Rabbi Nachman had a burning desire to travel to Eretz Yisroel and be able to serve the King of the world in His palace. As long as the Baal Shem Tov was alive though, he could not bring himself to part from him. Only after the histalkus of the Baal Shem Tov, when standing at the tziyun, did R' Nachman make his decision to go to Eretz Hakodesh.

Rabbi Pinchos of Koritz zt"l noted that as long as Rabbi Nachman was in Poland, the wicked Czarist rulership of Russia could not conquer the country, despite several attempts. On the day that R' Nachman crossed the river Dniepr, the Russians invaded Poland beginning a harsh time for the Yidden.

After an arduous journey, R' Nachman and his entourage arrived in Tiveria on erev Succos. The Sephardic community there helped them to rent temporary rooms, until the chag would be over and they could make more permanent arrangements.

With what joy did R' Nachman and his talmidim spend the yom tov of simcha! In the Holy Land for Succos? Their ecstasy knew no bounds.

The winter that followed their arrival brought with it a drought. Famine was setting in.

Until then, the Turkish ruler had been kindly disposed to his Jewish subjects in Eretz Yisroel. But the arid conditions gave his antisemitic advisers the opportunity to persuade him that the misfortune was an evil Jewish plot.

The Pasha was convinced by his friends that the Jews were controlling events with "black magic" and that the new Ashkenazic Rabbi had brought the drought upon them all.

Calling one of his Jewish courtiers, the Pasha informed him in no uncertain terms, "You have three days to bring the rains down. Tell your Ashkenazic Rabbonim, if they wish to save themselves they should cause the rains to fall. Failing that I will expel them from Tiveria."

The Jew made his way to R' Nachman and repeated the Pasha's dire warning.

Rabbeinu's reply had not changed. "Gam zu letovah," he placated the man, "Have no fear, the Name of Hashem will yet be sanctified here and the goyim too will witness the yeshuas Hashem."

Donning his coat, R' Nachman made his way down to the cave where the grave of Rabbi Chiya and his sons lies just outside the town. Overhead the sky was clear with not a trace of a cloud in sight.

A number of Arabs who had a hand in issuing the edict, jeered at the sight of Rabbenu dressed in a coat in such hot, dry weather.

One of them even dared to threaten that if the Rabbi's prayers were not answered, he would trample him with his mule on his return.

Together R' Nachman and his talmidim poured out their hearts to HaKodosh Boruch Hu to have mercy on them and publicize His power to do miracles.

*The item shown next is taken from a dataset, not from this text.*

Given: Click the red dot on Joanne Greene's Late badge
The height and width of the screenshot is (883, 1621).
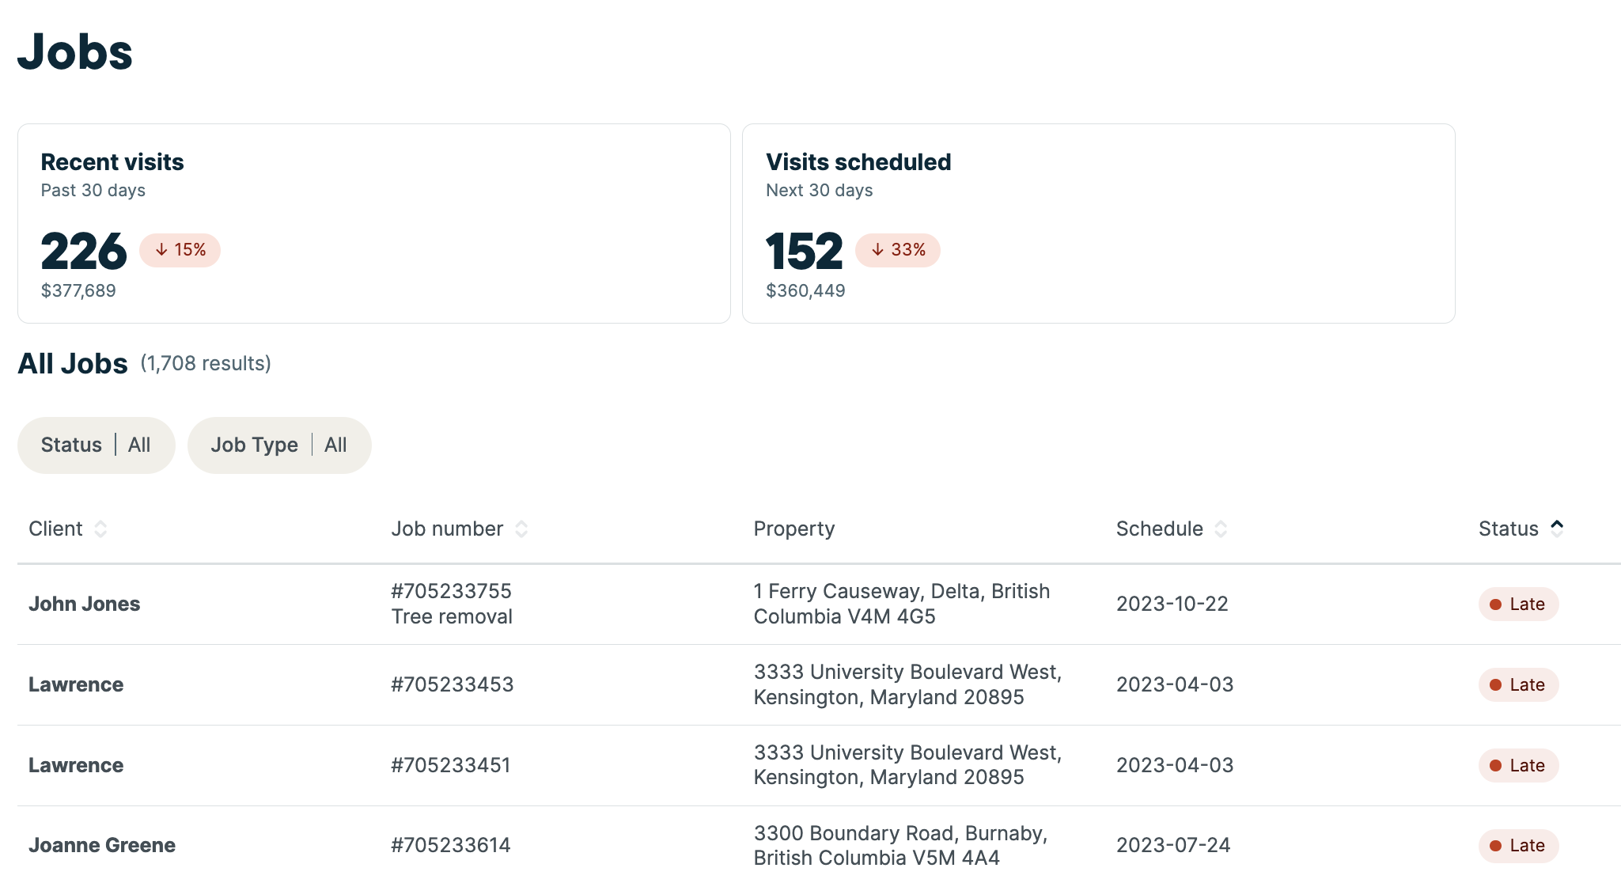Looking at the screenshot, I should (x=1495, y=845).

When they finished, the heavens had not changed and the sun burned as fiercely as before. Nevertheless, with firm bitochon, they marched confidently back towards the city. As they did so, a soft wind began to blow, getting progressively stronger. Before long it had brought a few wispy clouds and by the time they were back in Tiveria the sky had turned from blue to gray. The rains began to fall.

At the entrance to Tiveria, the Pasha fell at the feet of R' Nachman, humbly thanking him. R' Nachman was carried to his home and the kiddush Hashem was complete. In the sefer Tvor Ha'aretz, it is told that from then on the gentiles and their rulers were always respectful of Tiveria's Jews, a fact which served to ease the hardships of coming to Eretz Yisroel in those times.